Here's to a lowered metabolism. Couldn't this world use fewer people who are revved up all the time and more people who feel a deep calm? I think so. This compulsion to eat eat eat and then workout like mad to keep it all burned off is going about it the wrong way. It is another form of insatiable consumerism. Let's ease off. Let's relax and make this world a little calmer and a little saner and a little less frantic. Let's raise a (small) glass and toast to a low metabolism.

JD 2:47 AM  

I like everything about fasting except the fact that I gain more weight after breaking it :(

Adam Khan 4:06 AM  

JD, I actually lost weight after my last fast, but I'm getting better at it. One of the main things I did was to think about how I was going to improve my diet after my fast, and I did this thinking during my fast.

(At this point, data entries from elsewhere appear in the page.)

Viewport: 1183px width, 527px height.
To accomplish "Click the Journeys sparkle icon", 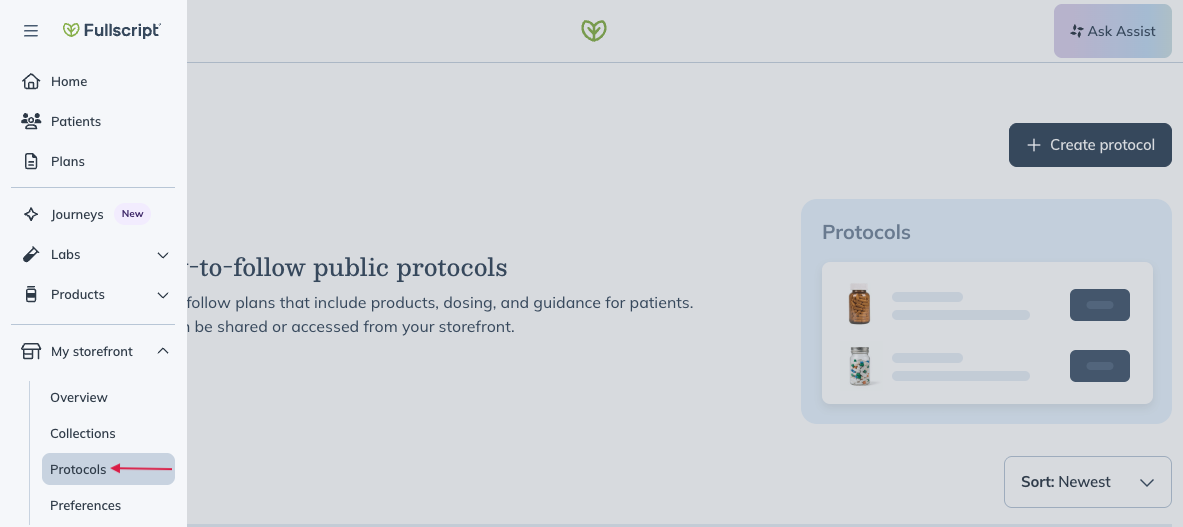I will pyautogui.click(x=31, y=214).
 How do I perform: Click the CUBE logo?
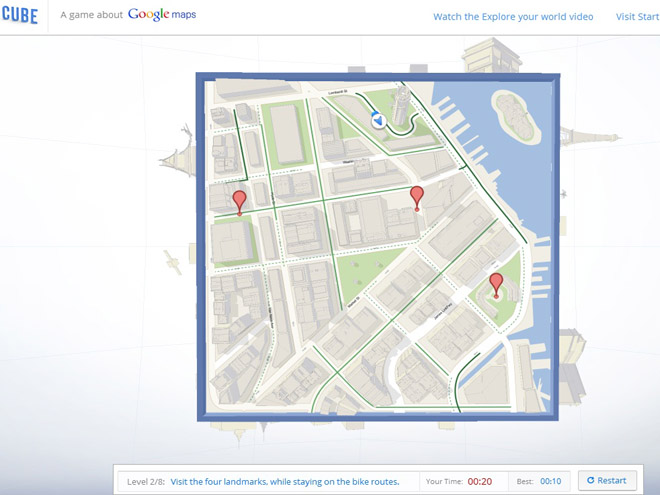[x=19, y=16]
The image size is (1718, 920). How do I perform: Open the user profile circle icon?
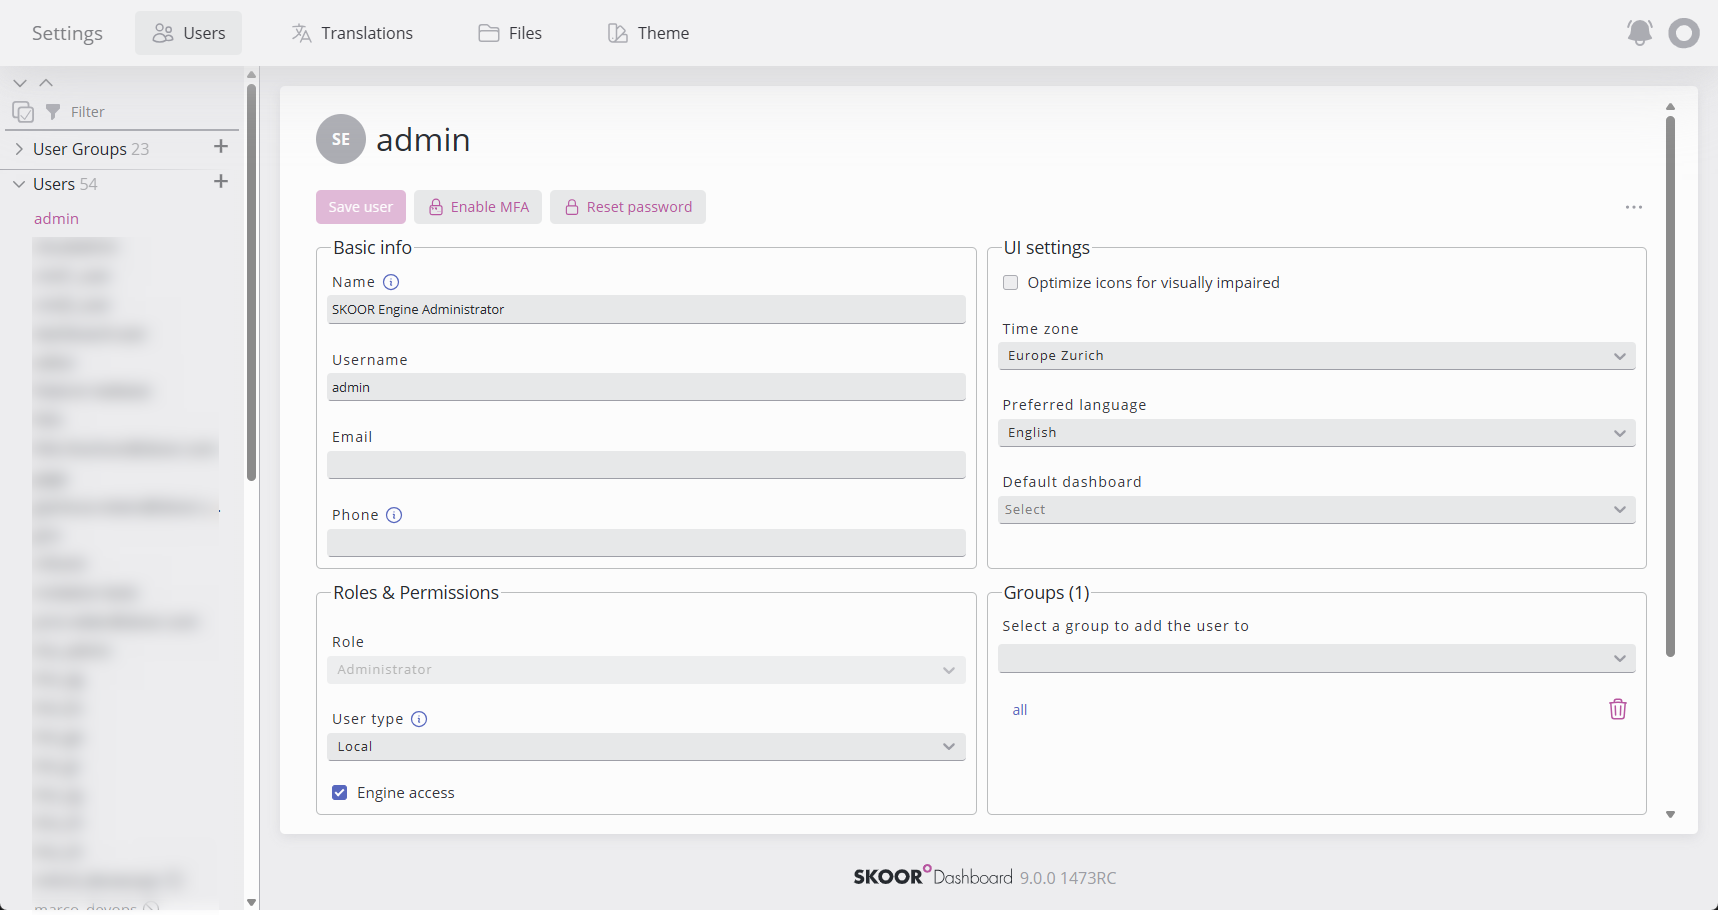coord(1684,33)
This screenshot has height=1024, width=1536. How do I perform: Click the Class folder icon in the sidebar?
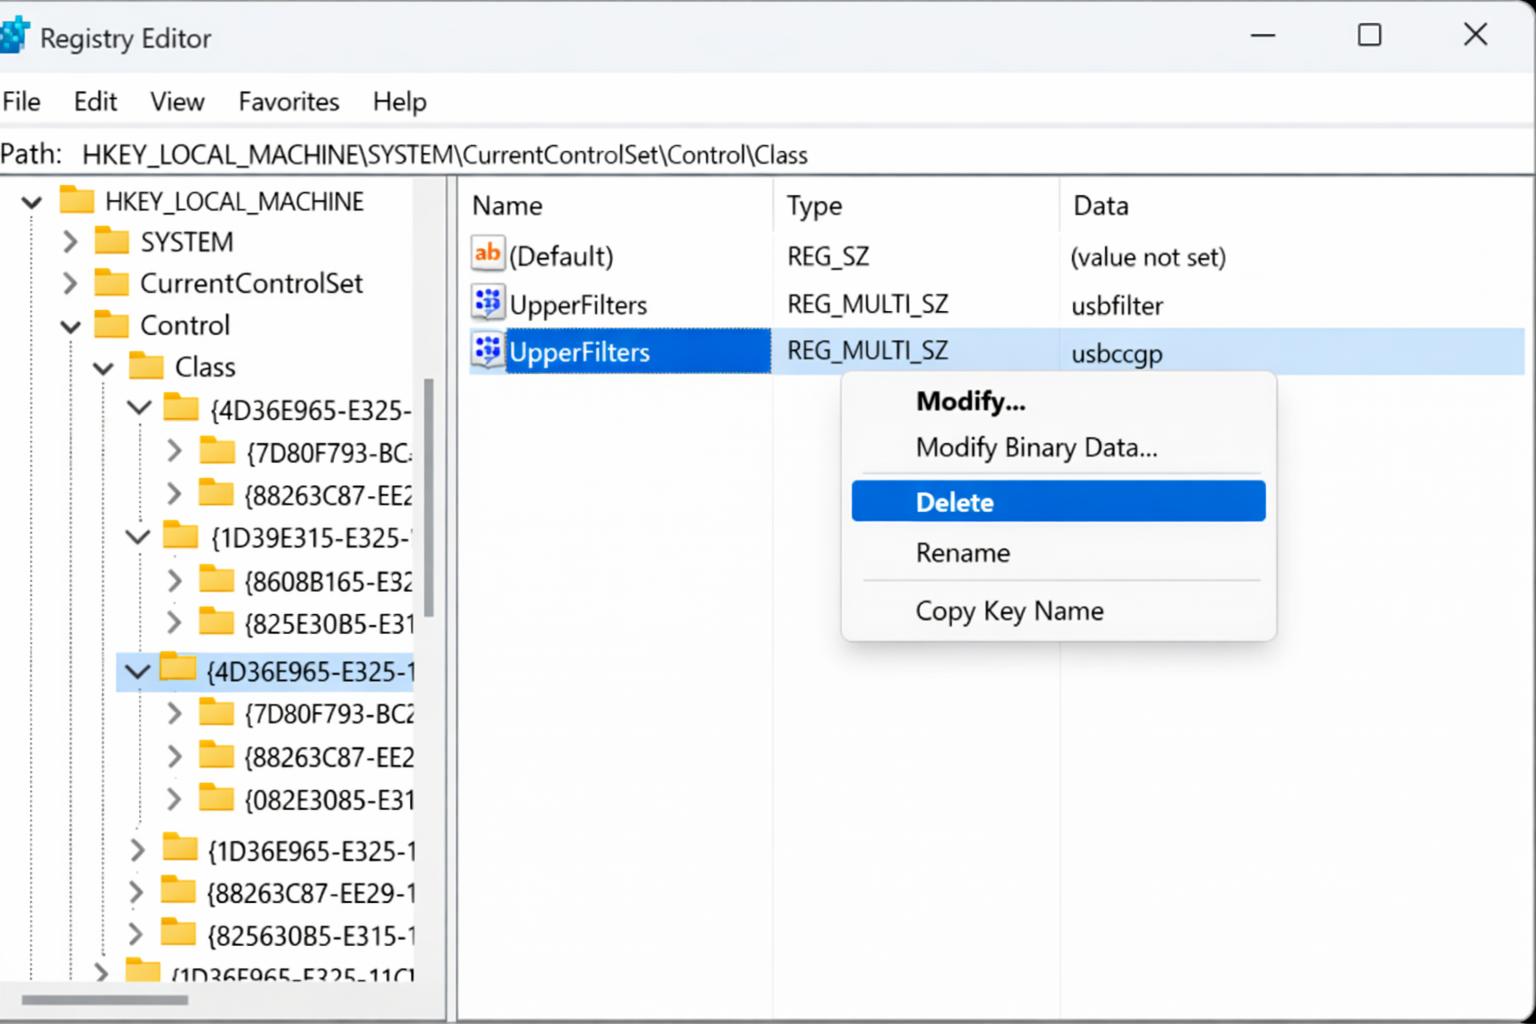147,366
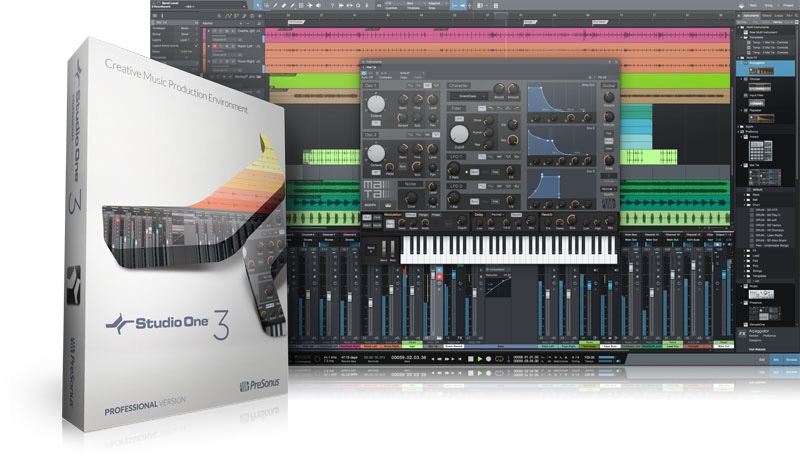Turn the Osc 1 Octave knob
The height and width of the screenshot is (467, 800).
pos(376,104)
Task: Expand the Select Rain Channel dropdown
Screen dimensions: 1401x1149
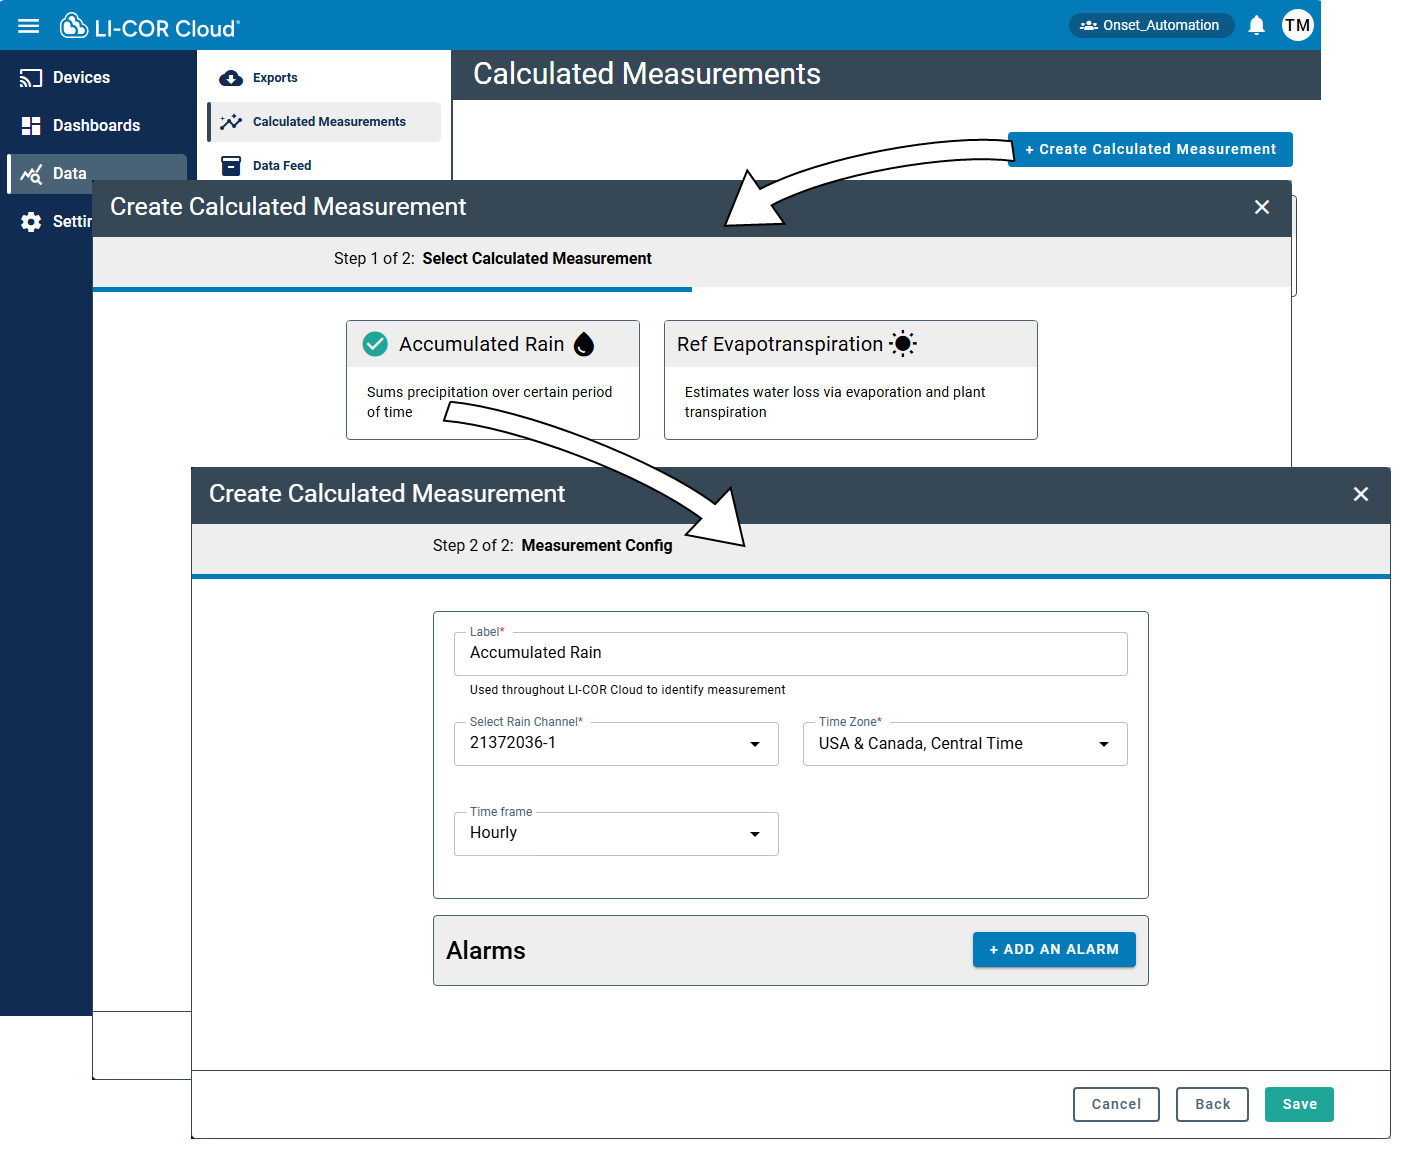Action: click(615, 744)

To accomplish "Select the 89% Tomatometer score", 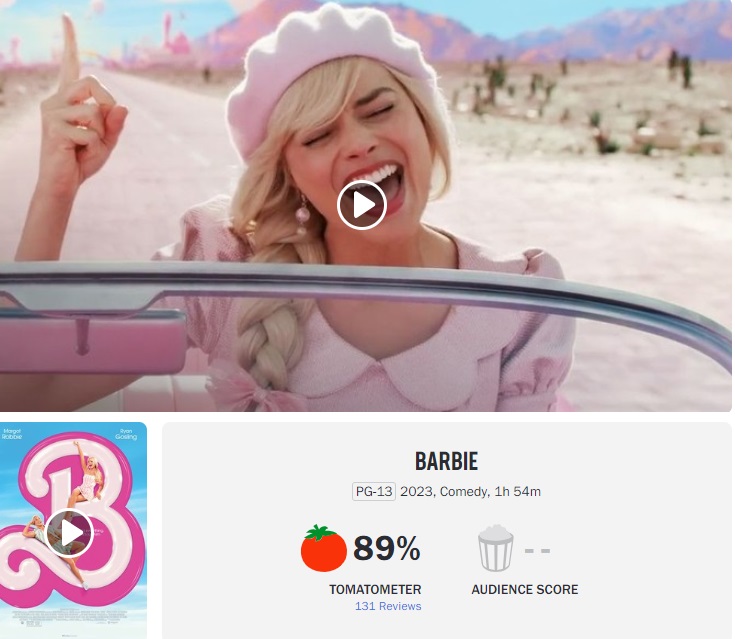I will coord(387,548).
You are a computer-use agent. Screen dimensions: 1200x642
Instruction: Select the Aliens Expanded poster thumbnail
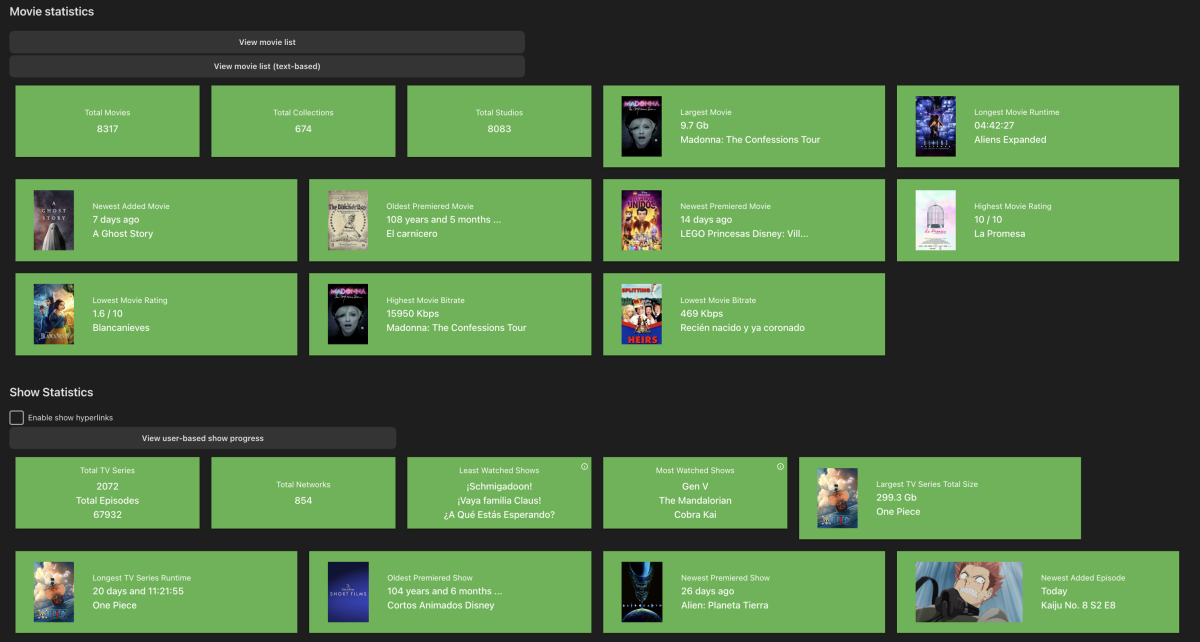coord(935,126)
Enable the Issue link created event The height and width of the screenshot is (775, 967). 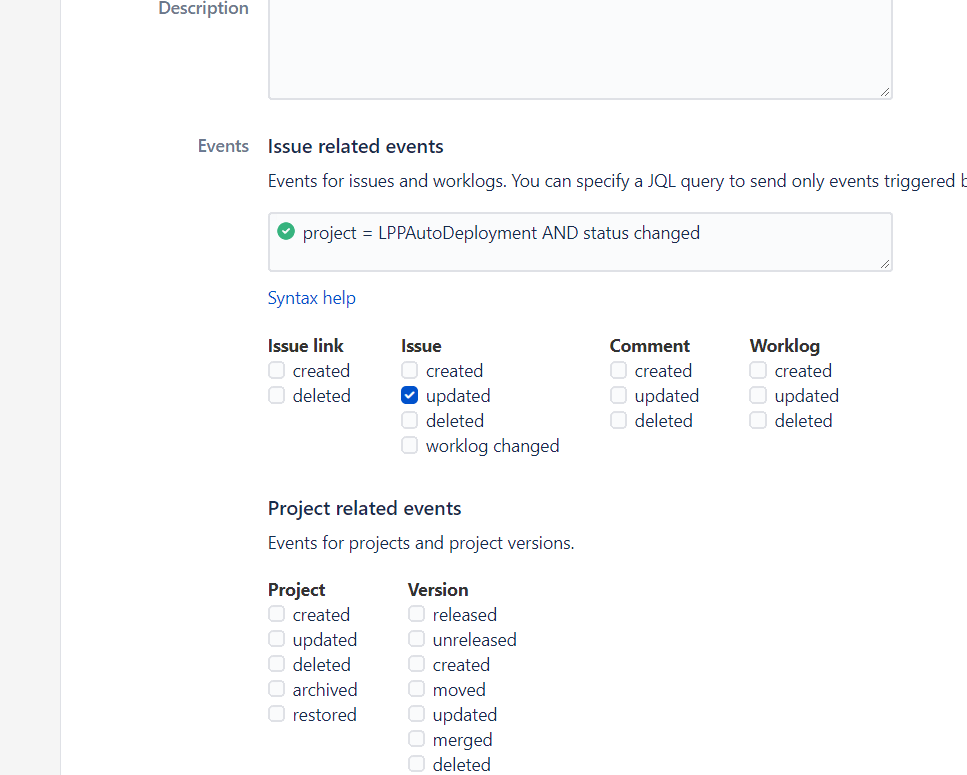pos(276,370)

So I had it all worked out, and did it. It was much easier to change my diet after a fast because everything tastes really good after a fast. A carrot is delicious. Take advantage of this fact and improve your diet after a fast.

Anonymous 5:16 PM  

Hi there. Your metabolism in fact did not slow down. A couple days of fasting will only effectively shed water weight from your body, not actual fat. The reduction of water makes areas of your body seem less "puffy." When you break your fast and resume eating, salt (even small amounts) will cause the body to retain water underneath fat cells effectively budging them outward. A severely lowered metabolism or starvation mode (where your body will store most calories as fat) almost always occurs in EXTREME conditions. Severely limiting calories for a very prolonged time, while incorporating severe strenuous excercise (burning 1000s) of calories daily to create a drastic negative calories deficit would you effectively lower your metabolism to a level of noticeable effects. Remember, the weight you lost was water. The weight you gained back was water.